# Eggless Cakes: The great challenge



## gunatit (Mar 10, 2009)

Hello all,

I have currently shifted my business to New Jersey and it seems that the demographic here is very much into the eggless cake market. I have tried many eggless substitutions and read many articles, but none has given me the professional results I am looking for.

So far, I have tried condensed milk (which seems to change the taste and give it a greasy consistency), oil (which tends to make the cake to soft to handle) and some of the other suggestions using flax seed or baking powder. Again, I'm just not satisfied with the results (for most home users it would be good, but not for a marketable audience).

Trying all of these different substitutions is taking a great amount of time and patience, so I'd like to ask for help and see if anyone has a really good egg-less cake recipe that they are willing to share or if they have any other advice to offer.

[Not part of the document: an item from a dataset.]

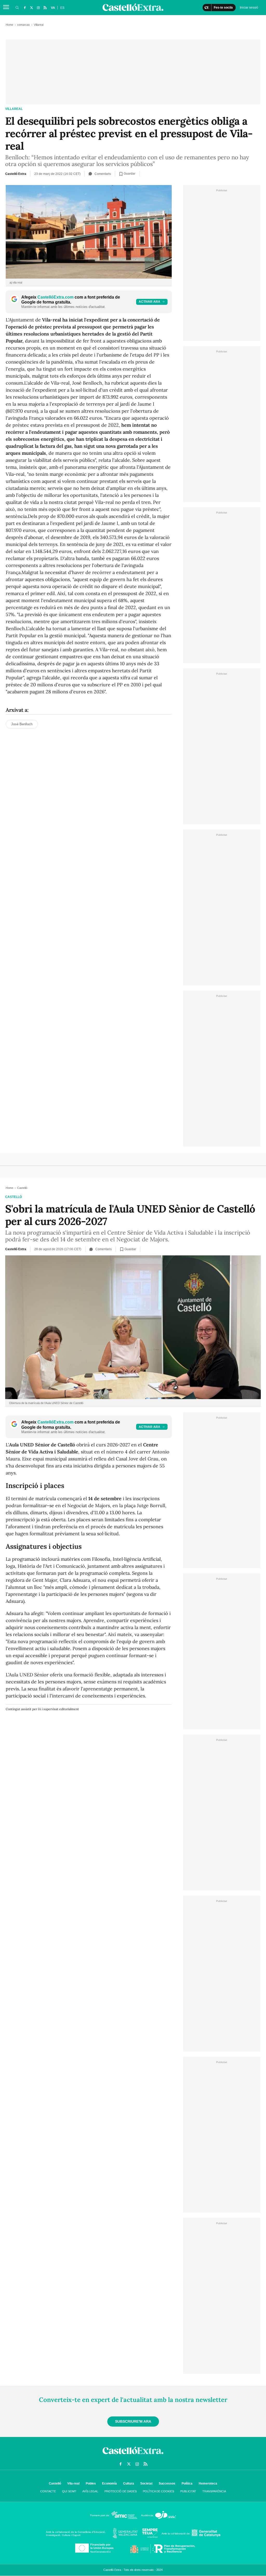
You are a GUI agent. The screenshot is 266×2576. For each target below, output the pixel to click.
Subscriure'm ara (133, 2421)
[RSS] (45, 7)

I'm new to this particular forum, so I don't know if this is appropriate, but if someone does not want to post the recipe in public for whatever reason, my email is [email protected] (of course, i believe this is a professional forum and exists so that we can all share information publicly)

Thanks,
Sunil


----------



## marmalady (Apr 19, 2001)

I made this for a vegan wedding cake some years ago, and it turned out pretty well. The caveat is that no cake without eggs and/or dairy is going to turn out the same crumb and texture that we're all used to. But it was a great hit at the reception - the bride thought she'd never be able to have chocolate cake again! I used a cream cheese frosting with a vegetarian cream cheese - can't remember the name - Tastee something, maybe? - and Fleishman's margarine.

You might try looking for Jewish cakes, particularly served around holidays; I believe you'll find a lot of eggless/dairyless ones there. 

Good luck!


----------



## harpua (May 4, 2005)

Deep Chocolate Vegan Cake

3 cups unbleached white flour
2/3 cup cocoa powder
1 teaspoon baking soda
1 teaspoon baking powder
1 teaspoon salt
2 cups sugar
1 cup non-hydrogenated vegetable oil
2 cup chilled brewed coffee or cold water
2 teaspoons pure vanilla extract
3 tablespoons cider vinegar

Preheat the oven to 375 degrees F. Prepare a 13 x 9 inch baking pan with cooking spray or vegetable oil and a little flour and cocoa mixed together and sprinkled evenly over pan.

In a medium bowl, sift together the flour, cocoa, soda, salt, and sugar. In another bowl, combine the oil, water or coffee, and vanilla. Pour the liquid ingredients into the dry ingredients and mix until well-blended and smooth.

Add the vinegar and stir briefly; the baking soda will begin to react with the vinegar right away, leaving pale swirls in the batter. Without wasting any time, pour the batter into the prepared baking pan.

Bake for 30 minutes. Cool for 20 minutes





This was always my go to vegan chocolate cake. It tastes really good, and it's sturdy if you make it the day before or freeze it. I almost like it better than the ones I make with dairy/eggs.


----------



## blueicus (Mar 16, 2005)

Man, it almost didn't occur to me that there was a "market" for eggless cakes.


----------